ST. THOMAS — Uncompensated care. It’s the biggest drag on the Schneider Regional Medical Center (SRMC) according to officials testifying during a Committee on Finance budget hearing on Thursday. It costed SRMC $28,753,566.25 in fiscal year 2014, and currently stands at $16,830,522.59 this year — and will grow to $25,245,783 by October 2015 if current trends continue, according to the hospital’s CEO, Dr. Bernard A. Wheatley.
Uncompensated care is the total amount of healthcare services, based on full established charges, provided to patients who are either unable or unwilling to pay. Sen. Clifford Graham, chairman of the committee, said it is his belief that the government should pay for residents who receive attention but cannot afford it.
“I’ve said it before and I’m going to continue saying it: for every dollar of uncompensated care that the hospital experiences, it is not the hospital’s responsibility to pay for that,” Graham began. “That is the Government of the Virgin Islands’ responsibility.
“If you have a certain segment of your population that is not insured and they seek medical attention, right now you are carrying the burden,” Graham added, motioning to Wheatley. “And that is not fair to the hospital.”
The St. Thomas Democrat said the territory’s medical facilities will never become solvent if this trend continues.
“And that’s another reason why the Schneider hospital and the [Juan F.] Luis hospital will continue to have operating deficits, because you can’t turn them [patients] away. You have to provide the service. And it can go as far as a shooting victim that goes into surgery, it could be someone that’s hit by a car crossing the road — you have to treat them whether they have insurance or not,” Graham said.
Graham then asked Wheatley the means through which SRMC investigates uninsured persons, “because I’m sure that there may be a population out there that is uninsured, but was provided service by the hospital, but they do get a tax refund check,” Graham said.
He then asked: “Can you go and investigate things like that with an agreement with the Bureau of Internal Revenue?”
Wheatley, however, said that such a move represents “uncharted territory” and “new turf,” adding that he’s not aware of any such option.
The CEO then diverted the conversation to focus on steps the hospital should implement on its end to recoup lost funds.
“We have to do due diligence at the front end, because what we find [is] that some people may have a medical assistance card, for whatever reason they got this card, and when you do a check, they do have Cigna or Blue Cross,” Wheatley said. “That happens quite a lot in the territory, because they are trying to defer the co-pay and they think they’re going to lay under the radar, so we have to do the front end work in our patient registration area to verify patients.”

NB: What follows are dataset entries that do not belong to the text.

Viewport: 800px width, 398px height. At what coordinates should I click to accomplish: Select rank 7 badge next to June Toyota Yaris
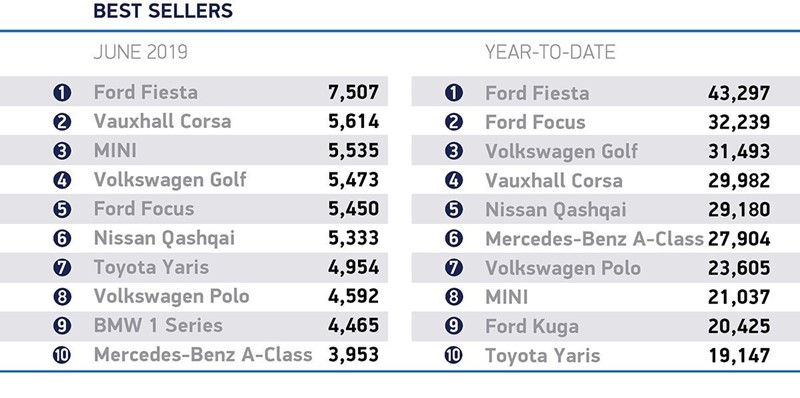(x=62, y=268)
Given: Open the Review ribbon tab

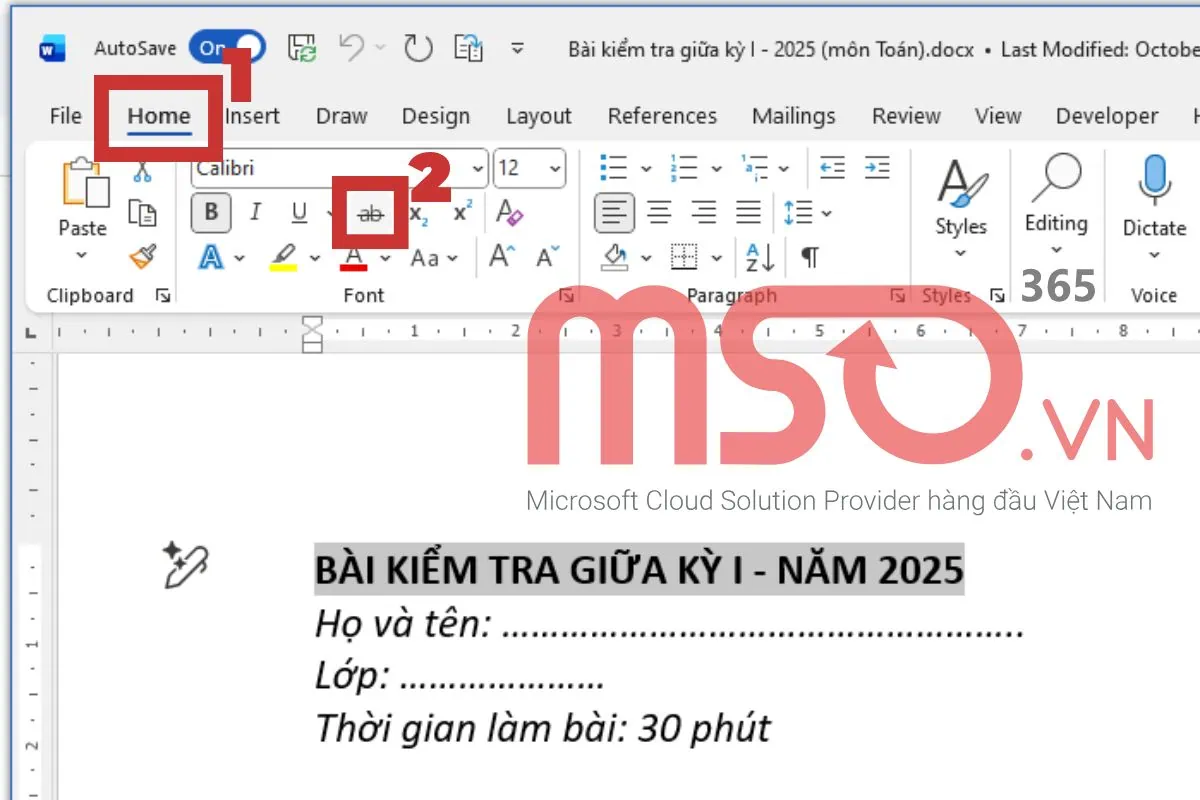Looking at the screenshot, I should [905, 116].
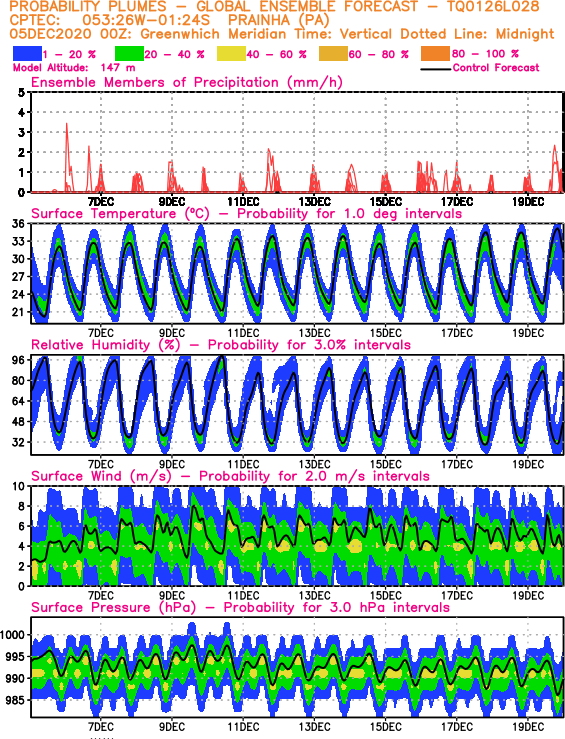Click the green 20 - 40 % legend swatch

129,54
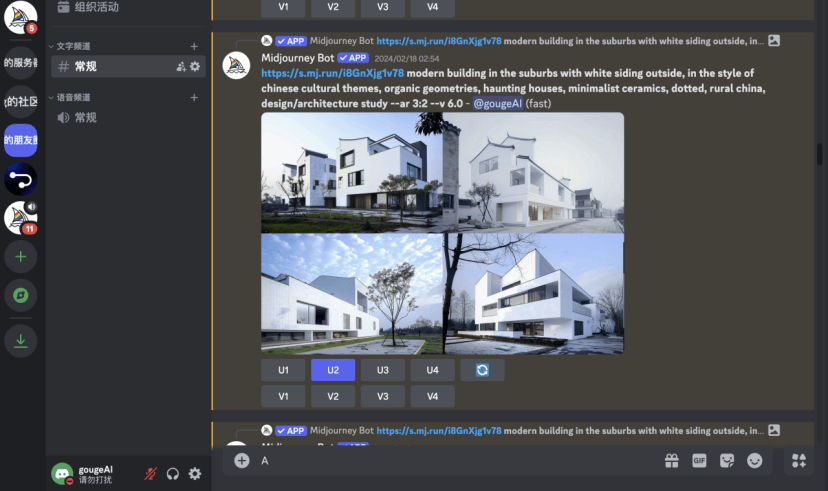This screenshot has height=491, width=828.
Task: Click the Add a Server plus icon
Action: pyautogui.click(x=20, y=256)
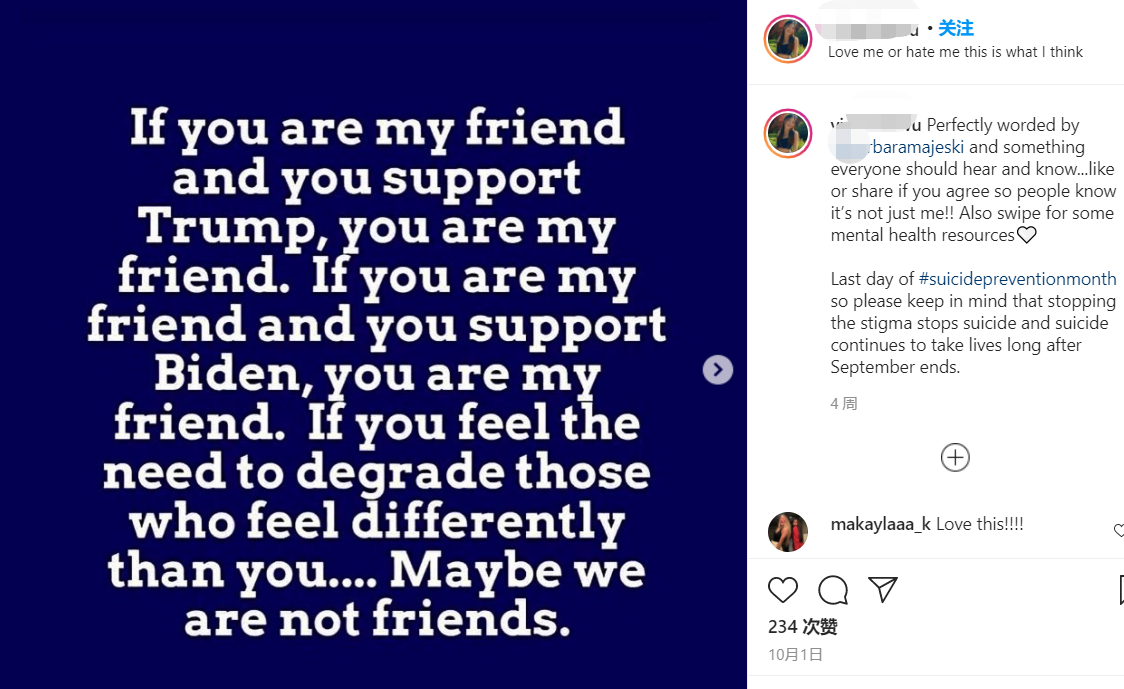Like the comment by makaylaaa_k
The height and width of the screenshot is (689, 1124).
1118,530
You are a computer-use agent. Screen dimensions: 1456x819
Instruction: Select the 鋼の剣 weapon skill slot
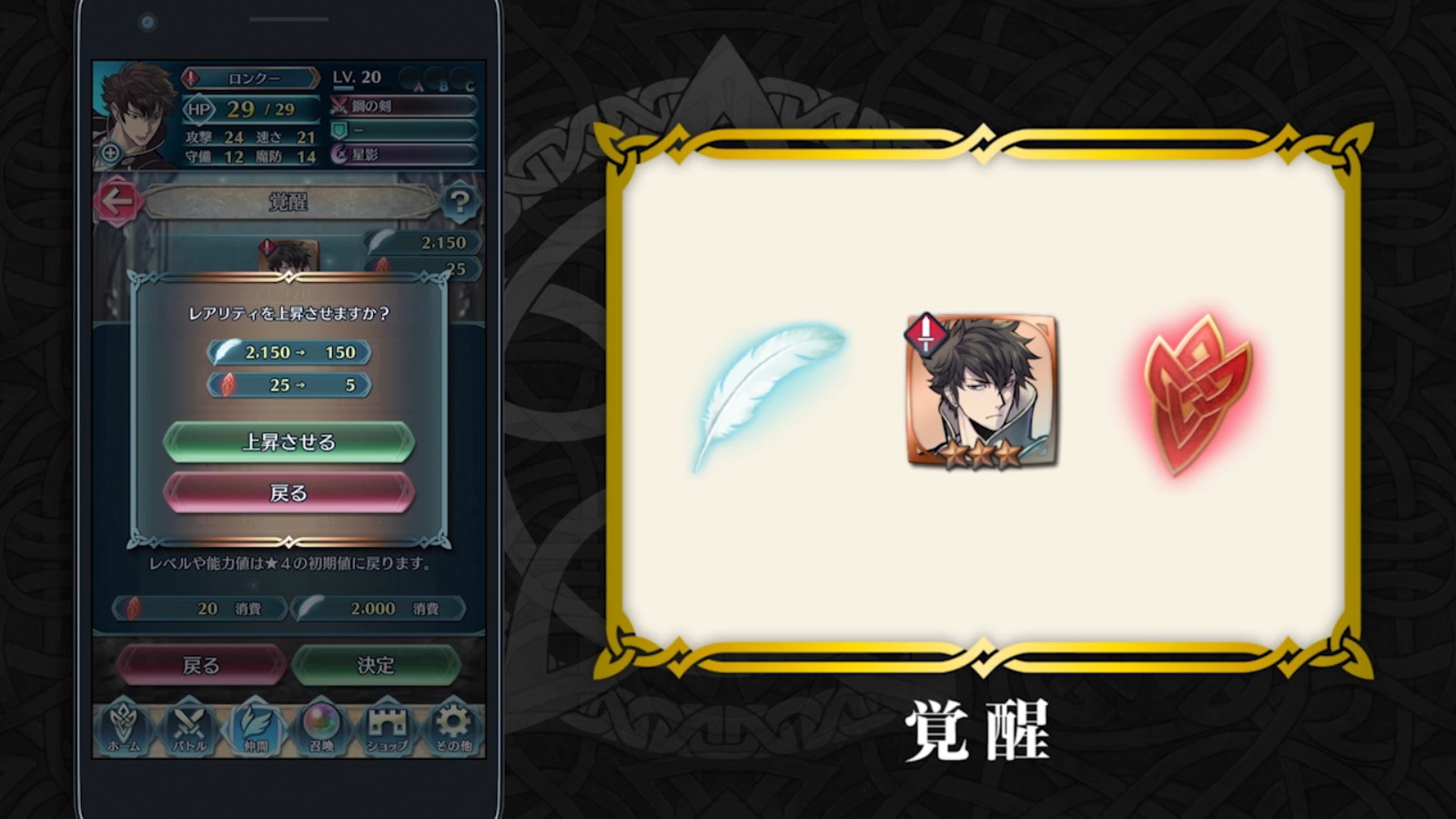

He added: “Many times you check the patients who say they have no insurance, [however] they turn out to be medicaid-eligible or medicare-eligible and may even have Cigna or a spouse may have Cigna, which is qualified because they are under a family plan. So that’s incumbent upon us to do our jobs at the front end.”
Graham, however, insisted that Wheatley and his staff have a conversation with BIR, “because some of that bad debt that you have ($16 million) on your books, may be people who are getting returns every year, and we have to be able to find a way that the two government entities can communicate, legally of course, so in fact that you may be made partially whole on some of these cases.”
The senator did not specify or give ideas as to what percentage of tax refunds would be garnished if such a move took hold.